Why William Penn? - The William Penn Connection

William Penn

William Penn (1641-1718) was a British leader best known as the founder of Pennsylvania. He wanted the colony to be a “holy experiment” where Christianity would thoroughly inform social relations and political institutions. In many respects, his experiment was successful. The colony was a shining beacon of religious liberty, and it rapidly became a commercial success. Penn learned Algonquian and Iroquois so that he could communicate directly with Native Americans. In no other colony were they treated better by European settlers.

Why is the honors program named after William Penn?

Penn received an education that overlaps in significant ways with the education provided by George Fox University’s honors program. It helped prepare him to engage his world meaningfully from a Christian perspective.

George Fox connection

Penn and George Fox were quite close. According to some biographers, Fox was a substitute father for Penn after his father passed away. Penn traveled frequently with Fox, through Europe and England. He also wrote a comprehensive, detailed explanation of Quakerism along with a testimony to the character of George Fox, in his introduction to the autobiographical Journal of George Fox.

What did William Penn do besides found Pennsylvania?

Penn was one of the most important advocates for religious liberty in 17th-century England. As an attorney he litigated a number of important cases, and he wrote multiple pamphlets advocating religious toleration.
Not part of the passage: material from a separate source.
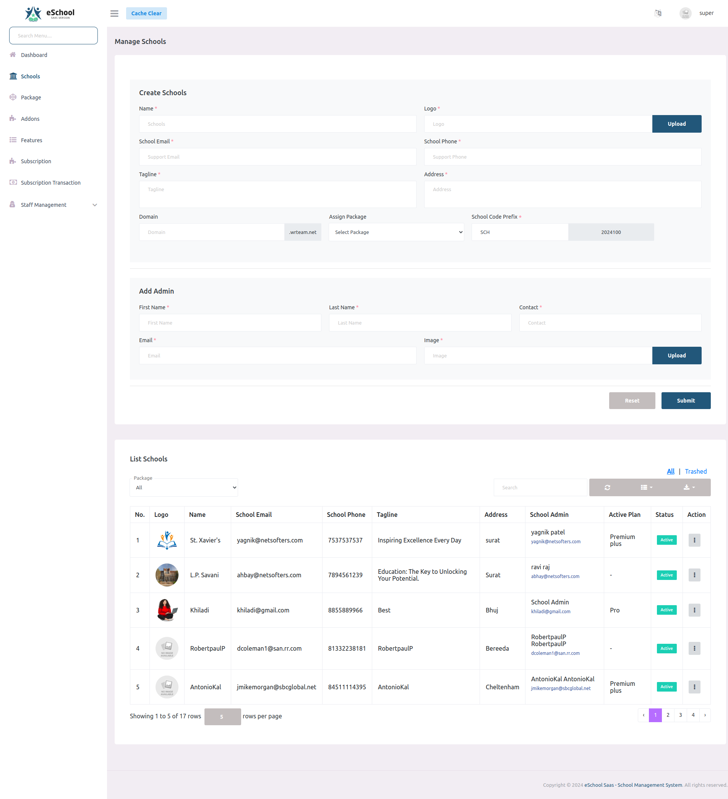
Task: Open the Package section from the sidebar icon
Action: coord(13,97)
Was Penn merely an activist?

Penn was a great thinker and writer who published more than 150 books and essays, including No Cross, No Crown; The Rise and Progress of the People Called Quakers, and Essay Toward the Present and Future Peace of Europe.

What did Penn believe?

Penn was born into an Anglican family, but as a young man he joined the Society of Friends (the Quakers). In that era Quakers were a despised minority, and Penn was thrown in jail multiple times because of his religious convictions.